Dass sich Ackermann eindeutig auf die Seite der Opfer stellt und vor Vertuschung und Verharmlosung warnt, ist für einen Kirchenmann so selbstverständlich nicht.

Denn die bisher übliche Praxis des Klerus war Heimlichtuerei - wenigstens so lange, bis nicht doch der eine oder andere Fall an die Öffentlichkeit gelangte und eine Entschuldigung unumgänglich wurde.

Aber Abschottung schützt die katholische Kirche nicht, sie schadet ihr, weil sie erstens dazu verführt, die gesamte Institution mit all ihren Priestern unter Generalverdacht zu stellen, und zweitens weiteren Missbrauchsfällen Vorschub leistet. Ein Blick vor allem ins Internet zeigt, wie heftig die Amtskirche unter Beschuss geraten ist, wie sehr das Thema die Menschen beschäftigt und empört. In Blogs und Kommentaren wird hemmungslos spekuliert und denunziert. Und das ist ja so unverständlich nicht. Denn die Schuld einzelner wurde bisher durch Vernebelungstaktiken klerikaler Apparatschiks vervielfacht.

Gar zu einfach wäre es freilich auch, den Zölibat, also die den katholischen Priestern verordnete Ehelosigkeit und die damit implizierte sexuelle Enthaltsamkeit, als Ursache allen Übels auszumachen. Verwunderlich, dass das auch nachdenklichere Kreise tun. Nun mag man über die heutige Sinnhaftigkeit eines Relikts aus dem 12. Jahrhundert trefflich streiten. Aber wenn Verzicht auf Sexualität die Gefahr von Missbrauch beförderte, warum kommen dann die meisten Übergriffe in Familien vor?

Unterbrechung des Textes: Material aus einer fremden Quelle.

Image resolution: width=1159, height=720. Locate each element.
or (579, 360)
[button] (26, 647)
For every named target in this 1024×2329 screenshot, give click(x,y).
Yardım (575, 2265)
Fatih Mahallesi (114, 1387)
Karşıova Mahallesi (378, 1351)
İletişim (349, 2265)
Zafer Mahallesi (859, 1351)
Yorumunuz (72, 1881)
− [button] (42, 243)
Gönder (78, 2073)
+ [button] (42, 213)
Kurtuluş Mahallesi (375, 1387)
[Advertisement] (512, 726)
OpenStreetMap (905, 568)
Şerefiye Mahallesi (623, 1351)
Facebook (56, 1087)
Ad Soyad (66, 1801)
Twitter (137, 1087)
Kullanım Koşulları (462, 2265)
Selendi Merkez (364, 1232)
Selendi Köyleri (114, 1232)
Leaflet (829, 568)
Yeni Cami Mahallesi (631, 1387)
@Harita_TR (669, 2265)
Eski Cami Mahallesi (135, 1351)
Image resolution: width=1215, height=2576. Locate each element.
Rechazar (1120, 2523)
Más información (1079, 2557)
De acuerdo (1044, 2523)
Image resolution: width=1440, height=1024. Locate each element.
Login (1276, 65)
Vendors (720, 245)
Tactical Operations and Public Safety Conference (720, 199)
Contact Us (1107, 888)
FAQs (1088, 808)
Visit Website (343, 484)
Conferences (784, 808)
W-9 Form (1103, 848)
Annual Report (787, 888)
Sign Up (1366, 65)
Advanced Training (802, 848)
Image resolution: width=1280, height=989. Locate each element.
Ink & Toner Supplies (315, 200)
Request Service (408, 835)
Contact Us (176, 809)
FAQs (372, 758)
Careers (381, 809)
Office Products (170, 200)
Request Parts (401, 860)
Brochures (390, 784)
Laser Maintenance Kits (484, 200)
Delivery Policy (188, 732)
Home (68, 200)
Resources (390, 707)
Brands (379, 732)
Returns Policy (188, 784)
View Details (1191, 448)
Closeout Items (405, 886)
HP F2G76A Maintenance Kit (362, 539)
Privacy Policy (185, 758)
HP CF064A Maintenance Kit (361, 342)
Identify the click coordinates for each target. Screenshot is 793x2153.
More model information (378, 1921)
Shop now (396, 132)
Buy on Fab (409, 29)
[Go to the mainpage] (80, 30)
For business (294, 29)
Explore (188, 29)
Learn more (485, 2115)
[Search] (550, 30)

Die Bundesarbeitsgemeinschaft Prävention und Prophylaxe beschreibt das Täterbild folgendermaßen: ,, Missbraucher handeln nicht aus einem sexuellen Notstand heraus, denn dem Täter geht es bei sexualisierter Gewalt nicht in erster Linie um sexuelle Befriedigung. Es geht um den Missbrauch von Macht durch sexuelle Gewalt. Die Sexualität wird als Mittel, sozusagen als Waffe benutzt, um Macht auszuüben ."

Auf ihrer Konferenz am 22. Februar werden die katholischen Bischöfe also viel Gesprächsstoff haben. Natürlich gehört das Thema Sexualität und Liebe nicht nur mitten in die Gesellschaft, sondern auch in den inneren Zirkel der Kirche. Tabus führen hier doch - wie sattsam bekannt - allenfalls zu Ängsten, Schuldgefühlen, Verunsicherung und bisweilen höchst interpretierungsbedürftigen Gesten.

Die Frage, die sich aus Sicht der Öffentlichkeit aber am drängendsten stellt, ist die nach der Loyalität des Klerus: Gilt sie dem Apparat, der es bisher vorgezogen hat, sich auch im Unrechtsfalle wegzuducken, oder gilt sie allgemein und im Besonderen den Menschen?